Ancaman Partai Islam
Dengan demikian, hanya Parpol yang melewati ET saja yang secara otomatis menjadi peserta Pemilu berikutnya. Draf revisi tersebut tentu saja mereduksi ketentuan dalam UU No 10/2008: “partai politik peserta Pemilu sebelumnya dapat menjadi peserta Pemilu pada Pemilu berikutnya”. Keadaan ini juga mengkhawatirkan partai Islam yang memiliki kursi di parlemen seperti PKS, PAN, PKB dan PPP. Perasaan itu menjadi wajar karena posisi mereka sebagai partai tengah. Karena secara umum gejala kemunduran partai Islam kian hari kian tampak.

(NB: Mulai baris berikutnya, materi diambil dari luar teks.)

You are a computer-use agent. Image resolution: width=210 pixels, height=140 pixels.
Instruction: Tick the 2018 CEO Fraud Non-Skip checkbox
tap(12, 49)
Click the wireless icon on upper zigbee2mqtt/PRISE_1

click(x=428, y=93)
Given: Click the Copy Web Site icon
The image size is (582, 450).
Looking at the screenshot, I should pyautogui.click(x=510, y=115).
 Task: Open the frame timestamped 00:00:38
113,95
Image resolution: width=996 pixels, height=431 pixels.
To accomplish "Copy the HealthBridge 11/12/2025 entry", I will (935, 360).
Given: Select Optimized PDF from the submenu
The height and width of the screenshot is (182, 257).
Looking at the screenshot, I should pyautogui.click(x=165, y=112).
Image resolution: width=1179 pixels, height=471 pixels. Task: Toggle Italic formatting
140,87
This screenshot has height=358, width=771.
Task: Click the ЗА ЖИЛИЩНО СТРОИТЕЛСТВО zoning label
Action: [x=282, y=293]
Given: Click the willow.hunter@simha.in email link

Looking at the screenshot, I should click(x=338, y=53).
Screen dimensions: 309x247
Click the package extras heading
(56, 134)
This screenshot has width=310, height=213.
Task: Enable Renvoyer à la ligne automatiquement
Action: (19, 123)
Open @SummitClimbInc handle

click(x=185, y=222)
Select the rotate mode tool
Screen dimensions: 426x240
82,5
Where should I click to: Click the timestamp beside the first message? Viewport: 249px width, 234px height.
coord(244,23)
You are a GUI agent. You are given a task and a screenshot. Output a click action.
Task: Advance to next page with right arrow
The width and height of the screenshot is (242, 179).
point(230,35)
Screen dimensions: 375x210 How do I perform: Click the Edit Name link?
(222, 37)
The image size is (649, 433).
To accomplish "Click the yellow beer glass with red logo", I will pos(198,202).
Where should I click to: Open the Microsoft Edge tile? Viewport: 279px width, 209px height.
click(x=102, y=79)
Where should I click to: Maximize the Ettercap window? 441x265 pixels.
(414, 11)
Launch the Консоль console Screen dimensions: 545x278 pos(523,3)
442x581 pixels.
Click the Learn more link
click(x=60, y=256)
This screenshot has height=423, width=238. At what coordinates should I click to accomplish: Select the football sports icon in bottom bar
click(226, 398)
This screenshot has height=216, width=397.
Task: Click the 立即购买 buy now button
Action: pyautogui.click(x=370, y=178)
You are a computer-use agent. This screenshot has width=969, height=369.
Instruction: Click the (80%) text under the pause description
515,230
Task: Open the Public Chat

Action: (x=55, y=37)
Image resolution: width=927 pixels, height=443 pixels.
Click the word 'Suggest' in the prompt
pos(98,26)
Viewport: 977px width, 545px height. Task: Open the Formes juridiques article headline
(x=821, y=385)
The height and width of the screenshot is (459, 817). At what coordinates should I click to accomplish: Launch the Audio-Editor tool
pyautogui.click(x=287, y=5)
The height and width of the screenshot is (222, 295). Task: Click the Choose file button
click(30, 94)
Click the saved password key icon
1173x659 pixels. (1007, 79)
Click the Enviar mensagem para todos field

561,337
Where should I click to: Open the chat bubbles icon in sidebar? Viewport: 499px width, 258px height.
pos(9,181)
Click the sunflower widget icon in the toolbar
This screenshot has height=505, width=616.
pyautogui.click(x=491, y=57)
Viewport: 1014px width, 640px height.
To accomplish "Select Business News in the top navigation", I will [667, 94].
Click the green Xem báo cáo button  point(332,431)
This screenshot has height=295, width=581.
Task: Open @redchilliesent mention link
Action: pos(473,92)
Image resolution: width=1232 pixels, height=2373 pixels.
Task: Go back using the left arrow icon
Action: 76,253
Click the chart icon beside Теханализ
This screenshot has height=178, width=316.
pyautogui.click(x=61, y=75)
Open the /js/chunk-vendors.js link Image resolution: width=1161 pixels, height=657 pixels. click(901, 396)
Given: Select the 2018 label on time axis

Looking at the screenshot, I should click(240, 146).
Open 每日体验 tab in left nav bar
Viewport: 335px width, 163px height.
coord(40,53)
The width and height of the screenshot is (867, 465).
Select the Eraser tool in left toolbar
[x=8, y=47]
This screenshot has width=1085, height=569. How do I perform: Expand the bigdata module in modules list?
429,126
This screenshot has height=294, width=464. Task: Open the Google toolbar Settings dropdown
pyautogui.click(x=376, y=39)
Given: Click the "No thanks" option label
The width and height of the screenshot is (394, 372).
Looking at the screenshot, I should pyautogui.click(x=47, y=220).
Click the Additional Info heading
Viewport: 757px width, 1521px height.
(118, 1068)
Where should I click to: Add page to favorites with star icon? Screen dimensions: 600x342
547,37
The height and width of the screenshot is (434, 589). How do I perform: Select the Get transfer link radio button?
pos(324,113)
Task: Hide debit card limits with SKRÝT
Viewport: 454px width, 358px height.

Misalnya, jika ketentuan ambang batas kursi (PT) sebesar 5 % disepakati, penciutan dapil disetujui di parlemen, ET pun ketok palu maka alamat kerja keras dan berat bagi Parpol Islam tersebut. Sedangkan untuk mencapai 2,5% saja pada Pemilu 2009 sudah terlalu berat. Selain aturan normatif Pemilu yang semakin berat, Parpol Islam masih menyisakan persoalan internal dan eksternal. Konsolidasi internal, reformulasi platform gerakan yang populis, ancaman deideologisasi Islam adalah pekerjaan rumah tangga masing-masing Parpol Islam khususnya partai PPP. Tanpa maksud melebih-lebihkan partai dakwah yang satu ini, yaitu PPP. Soalnya, dalam kurun waktu dua kali Pemilu 2004 dan 2009, PPP memiliki daya tahan relatif stabil dan cenderung meningkat. Karena itu, PPP dapat menjadi partai tumpuan harapan bagi umat Islam setidaknya pada Pemilu 2014. beberapa indikasi dapat menguatkan asumsi tersebut, antara lain terlihat dari institusionalisasi partai yang kuat dan mapan, partai ini sepi konflik, dan ada upaya membuka diri dalam konteks memperluas market politiknya. Tradisi memperluas market politik ini yang belum dilakukan partai Islam selainnya. Biasanya, Parpol Islam tidak dapat fleksibel dan terjebak dalam market pasar suara pendukung yang terbatas, yaitu hanya pada umat Islam; Islam tradisional, Islam Moderat. Membuka diri sama dengan membuka peluang merambah pasar suara untuk memenuhi syarat ambang batas suara yang tinggi. Meski demikian partai ini bukannya tetap memiliki kelemahan. Salah satu masalah krusial adalah citra partai eksklusif, konservatif dan berbau Arab (kurang mengindonesia).

Penutup
Di sinilah letak tantangan riil PPP yang akan terkonfirmasi di 2014. Meski tak pasti, kita bisa prediksi bahwa nasib partai Islam di Pemilu 2014 akan sangat memilukan. 2014 akan menjadi Pemilu yang memilukan. Sejarah kekalahan Parpol Islam dalam Pemilu-Pemilu bukanlah suatu yang mengherankan, tetapi ia tetap saja merupakan keadaan yang menyedihkan. Pemilu 2014, nampaknya akan lebih berat bagi partai Islam karena persyaratan-persyaratan menuntut demikian. Memang revisi UU Pemilu No 10/2008 belum membuahkan hasil dan disahkan menjadi UU, artinya masih ada waktu dan ruang lobi yang cukup untuk mengusulkan materi-materi revisi yang lebih sesuai dengan kepentingan Parpol Islam. Tetapi partai-partai besar pasti tidak akan rela diganggu dan dikalahkan sebab banyaknya partai peserta Pemilu. Karena itu politik mereka adalah politik memberangus partai tengah, kecil dan bahkan partai sedang berkembang sekalipun, meski juga atas nama penyederhanaan parlemen, efektifitas demokrasi, penguatan sistim presidensiil. Pengalaman dari perjalanan selama 38 tahun membuat PPP lebih hati-hati menanggapi sejumlah wacana, seperti penyederhanaan partai melalui konfederasi hingga calon yang akan diusung pada Pemilu Presiden dan Wakil Presiden tahun 2014. ”Sekarang pertarungan tidak hanya di lapangan, tetapi juga melalui peraturan. Siapa yang tidak dapat memenuhi peraturan, akan tewas sebelum bertempur. Fenomena ini, antara lain, terlihat dalam wacana kenaikan ambang batas parlemen hingga di atas 2,5 persen pada Pemilu 2014,”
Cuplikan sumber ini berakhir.